The Central Pollution Control Board (CPCB) has pulled up 52 companies — including Amazon, Flipkart, Danone Foods and Beverages and Patanjali Ayurved Limited — for not specifying a timeline or a plan to collect the plastic waste that results from their business activities.

The Plastic Waste Management Rules, 2016, (which was amended in 2018) prescribed by the Union Environment Ministry, says that companies that use plastic in their processes — packaging and production — have a responsibility to ensure that any resulting plastic waste is safely disposed of.

Under this system — called the Extended Producers Responsibility (EPR) — companies have to specify collection targets as well as a time-line for this process within a year of the rules coming into effect on March 2016. The plastic waste can be collected by the company or outsourced to an intermediary.

The Rules also mandate the responsibilities of local bodies, gram panchayats, waste generators and retailers to manage such waste.

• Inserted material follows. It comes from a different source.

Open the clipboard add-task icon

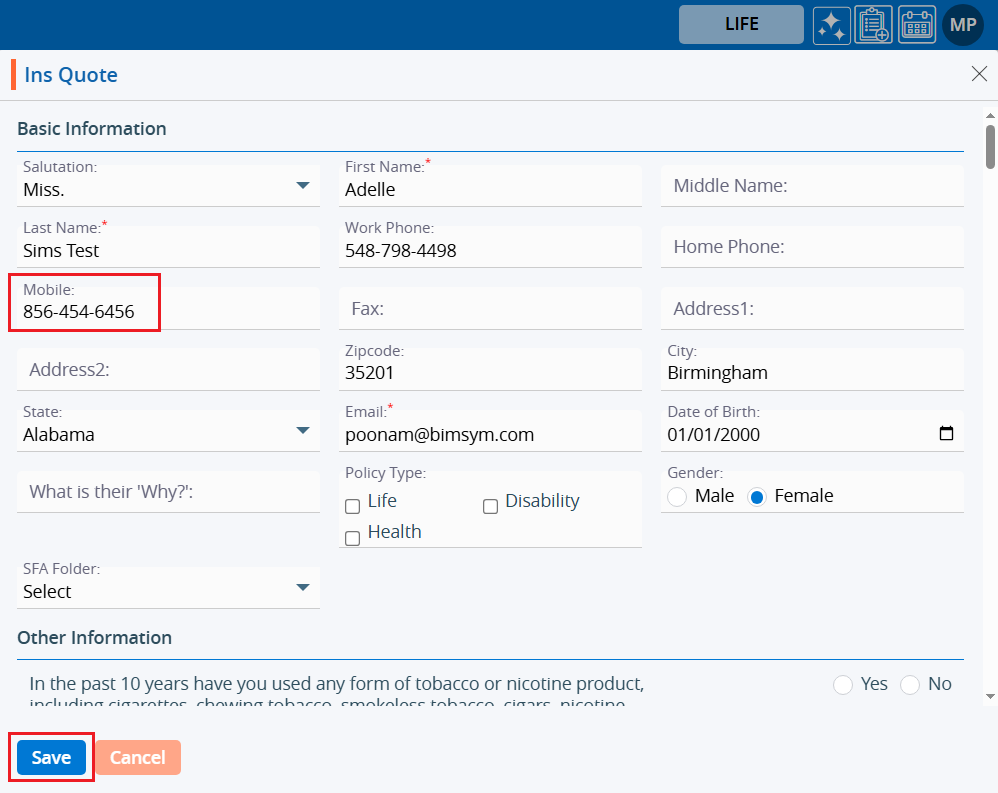(873, 25)
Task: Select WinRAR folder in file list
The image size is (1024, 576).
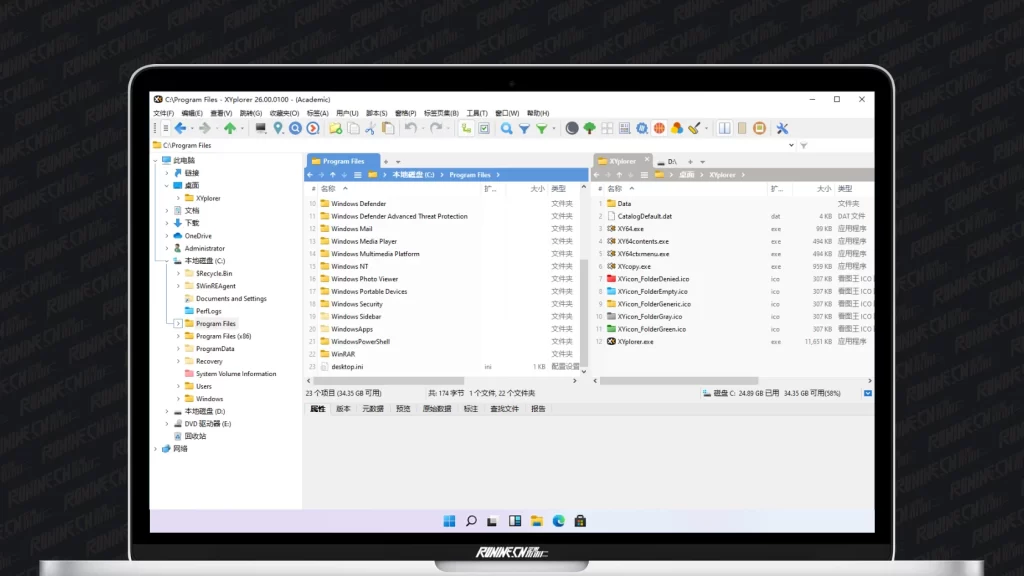Action: (x=343, y=354)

A notice posted on the website of the Cental Pollution Control Board, a Ministry body, said these 52 companies hadn’t yet registered at the online portal and disclosed their disposal plans.

“Failing to do so would invite action against the defaulters,” the notice warned. This action can include fines or imprisonment under provisions of the Environment Protection Act. The companies were to have registered more than a year ago.

Inspite of these laws, India has made little progress in managing its plastic waste. According to Central Pollution Control Board (CPCB) estimates in 2015, Indian cities generate about 15,000 tonnes of plastic waste per day and about 70 per cent of the plastic produced in the country ends up as waste. Nearly 40 per cent of India’s plastic waste is neither collected nor recycled and ends up polluting the land and water.

Plastic packaging has been singled out as one of the key contributors to plastic waste though there isn’t any number on its relative contribution. However like the companies, states too have come in the CPCB’s firing line.

The National Green Tribunal earlier this year hauled up 25 states and union territories for not following its orders on submitting a plan by April 30, 2019, on how they would comply with the Plastic Waste Management Rules of 2016. They stand to potentially pay a fine of Rs 1 crore.